[PROBLEMS TO WORK ON]:
a: Please answer these questions about the TEPS text, one per line:
(i) Which institution is listed as the administrator of the test?
(ii) How many questions are in the Vocabulary section, and how many minutes does it last?
(iii) In what year did the test start?
b: Write out the passage of the TEPS text between "The Test of" and "valid and fair.", inclusive, and switch "Grammar" to "Structure" throughout it.

[TEXT SEGMENT]:
※

Test of English Proficiency
- Acronym: TEPS
- Type: Paper-based standardized test.
- Administrator: Seoul National University
- Skills tested: Reading, listening, speaking and writing of the English language.
- Year started: 1999; 26 years ago
- Languages: English
- Website: https://www.teps.or.kr/

= Test of English Proficiency (South Korea) =

International standardized test

The Test of English Proficiency developed by Seoul National University or TEPS is an English proficiency test created by Seoul National University's Language Education Institute to evaluate South Korean test takers' English language skills. TEPS has been administered nationwide since January 1999. It consists of 200 questions which are divided into four sections: Listening (60 questions, 55 minutes), Grammar (50 questions, 25 minutes), Vocabulary (50 questions, 15 minutes), and Reading (40 questions, 45 minutes). TEPS scores are divided into the ten ratings ranging from 1 + to 5. It is designed to test applicants' communicative English skills and to minimize test-taker reliance on certain strategies such as rote memorization. A study of the test indicated that it is valid and fair.

※

[COLLECTED DATA]:
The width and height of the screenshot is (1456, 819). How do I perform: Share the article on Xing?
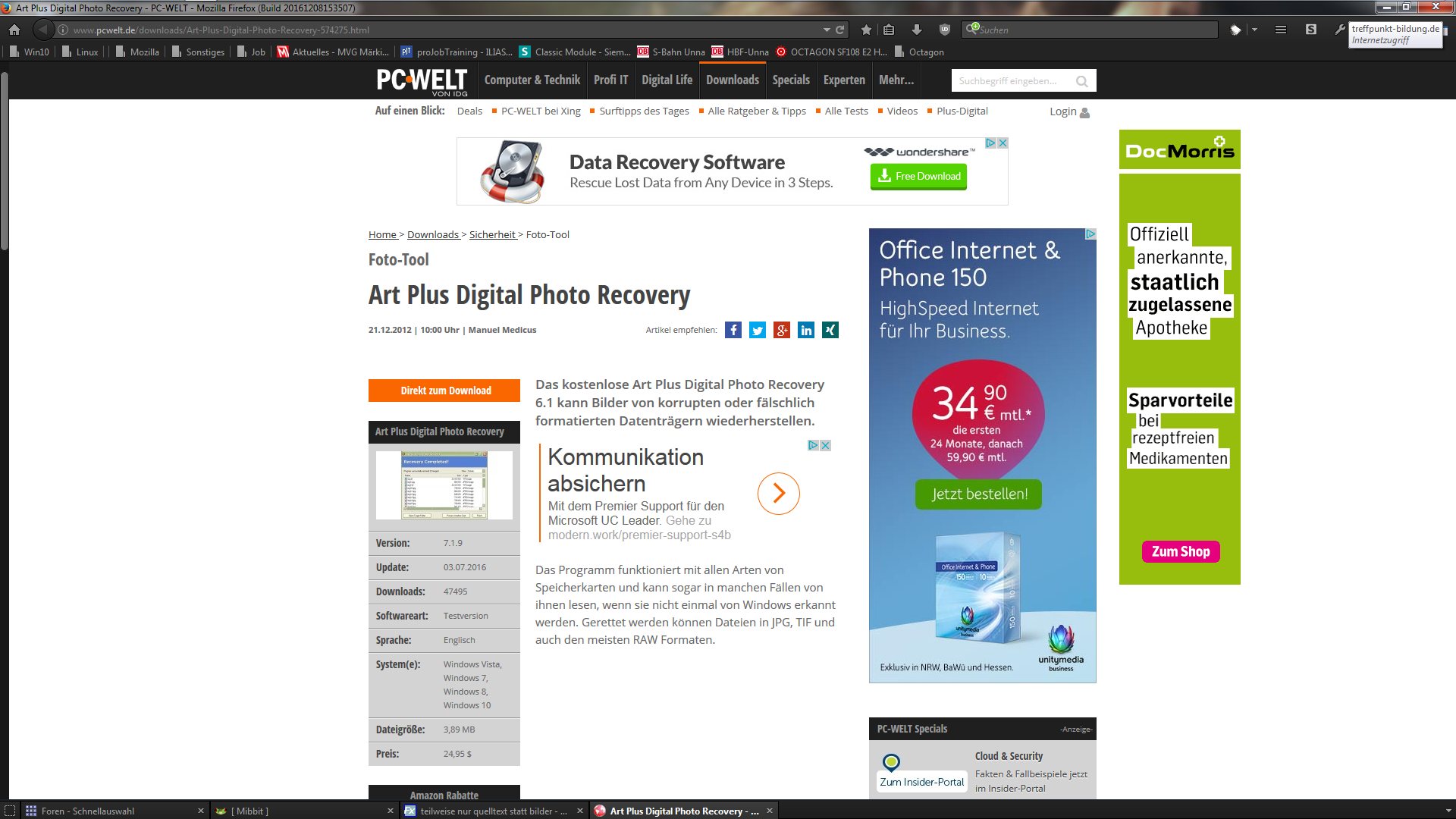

※

[RESPONSES TO THE EXERCISE]:
a:
(i) Seoul National University
(ii) 50 questions, 15 minutes
(iii) 1999

b:
The Test of English Proficiency developed by Seoul National University or TEPS is an English proficiency test created by Seoul National University's Language Education Institute to evaluate South Korean test takers' English language skills. TEPS has been administered nationwide since January 1999. It consists of 200 questions which are divided into four sections: Listening (60 questions, 55 minutes), Structure (50 questions, 25 minutes), Vocabulary (50 questions, 15 minutes), and Reading (40 questions, 45 minutes). TEPS scores are divided into the ten ratings ranging from 1 + to 5. It is designed to test applicants' communicative English skills and to minimize test-taker reliance on certain strategies such as rote memorization. A study of the test indicated that it is valid and fair.